33.3
“India's Overdetermined Précarité: Caste and Class Between Tradition and Modernity”

Tuesday, 12 July 2016: 14:45
Location: Hörsaal 11 (Juridicum)
Oral Presentation
John O'BRIEN, Portland State University (ret.), France
Indian caste identity, coupled with the emerging neoliberal class logic, is intensifying the précarité for the bottom of the labor and economic ladder; leaving half-billion people in poverty. What’s to be done and what might a Public Sociology contribute?

After moving intrepidly from colonial subservience to the world's largest democracy, India is a favored case of modernization. Is the result enlightened opening to the world, or a threat to the symbolic infrastructure that allows governances for this huge, diverse population? Blocked opportunity, prosperity and privilege at the bottom, allows less than one-percent to enjoy life in the comfort zone at the top.  This resists modification in a way that eludes the normal language of Western analytics.

India's burden on the bottom is equal to the entire population of European Economic Union.  Still, because of the unusual power of the Indian spiritual system, with less concern about material conditions and an identity linked to caste, there is little alienation of the sort experienced in London, Berlin—or New York.  These people want food, clothing and shelter, but leave such worry in the hands of the gods; with powerful sub-national social movements none the less showing its explosive nature.
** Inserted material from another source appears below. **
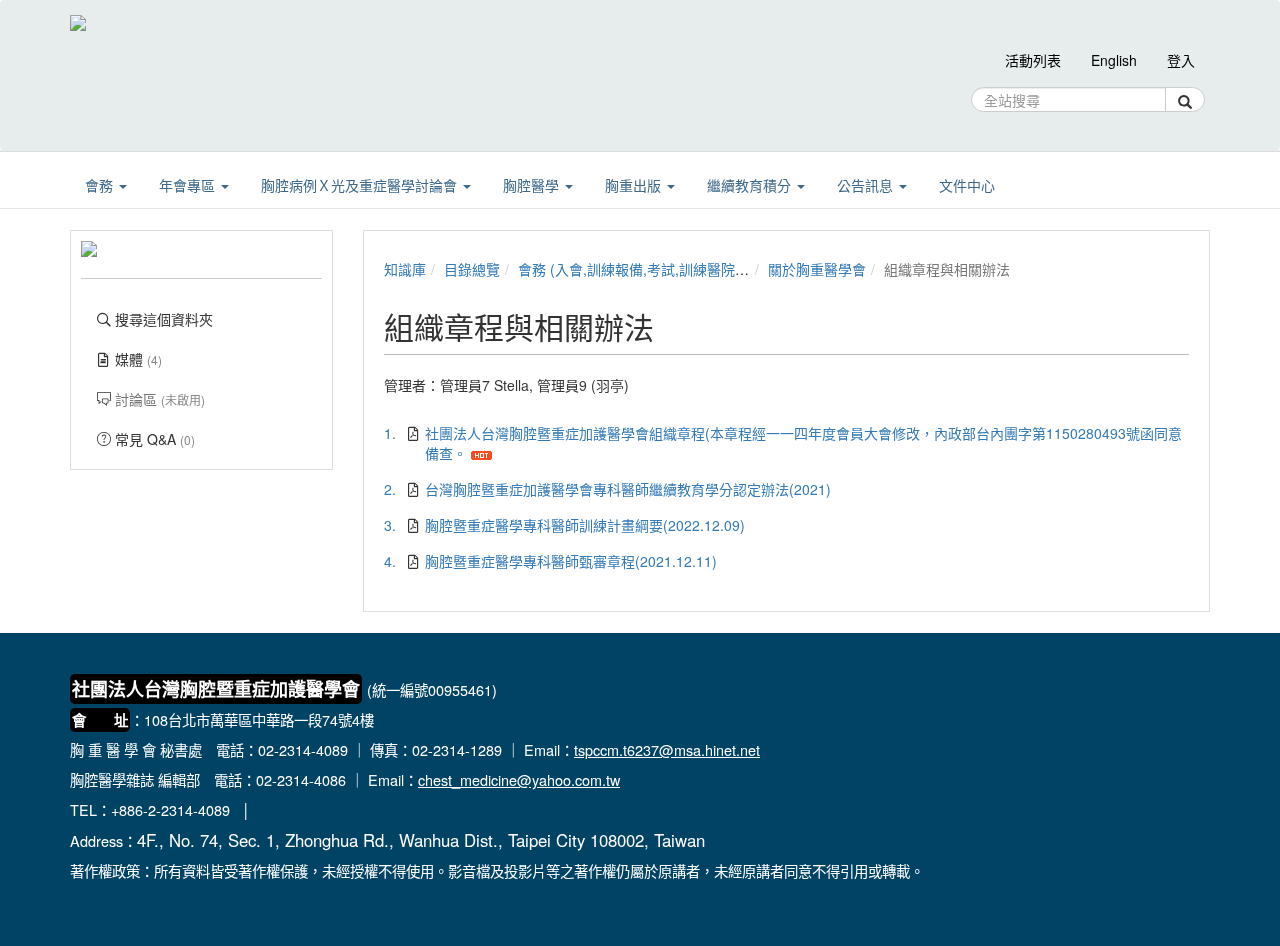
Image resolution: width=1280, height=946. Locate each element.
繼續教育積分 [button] (751, 185)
The marginally employed, undereducated and poor in India are squeezed twice: once by their caste identity and once by the growing importance of technical economic class processes.
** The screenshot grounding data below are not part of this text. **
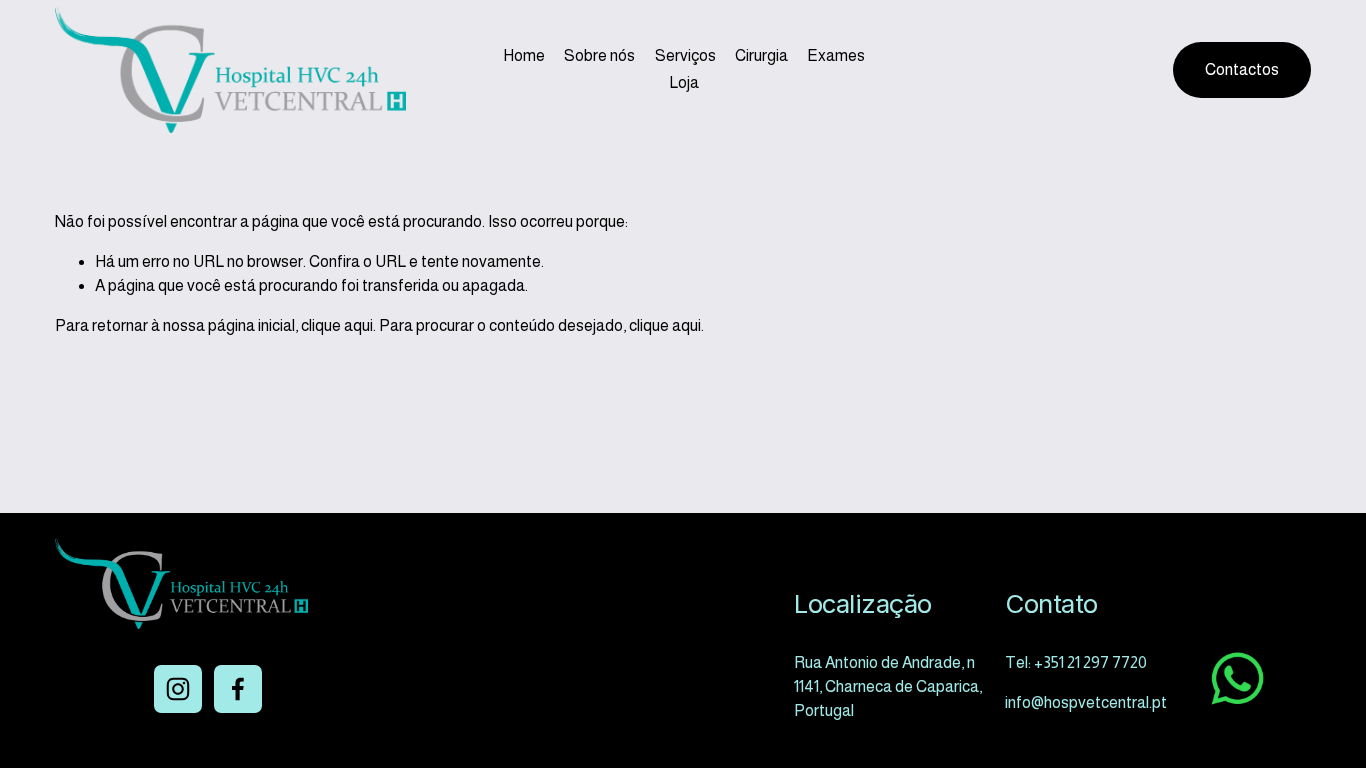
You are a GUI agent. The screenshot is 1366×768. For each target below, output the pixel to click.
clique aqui (337, 325)
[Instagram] (178, 689)
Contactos (1242, 69)
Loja (684, 82)
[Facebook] (238, 689)
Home (524, 55)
Indian government data will be used to profile the inequality related to labor status and life style.  Interview material developed during six field visits over the past three years (government, industry, academic), are used to explore alternative scenarios, from entropic collapse due to précarité and overpopulation, to a second heroic political movement. Theoretical foundation will rest on the work of Marx, Weber, Durkheim and Smelser; with stress on macro-processes of allocation and constraint in dialectic relation.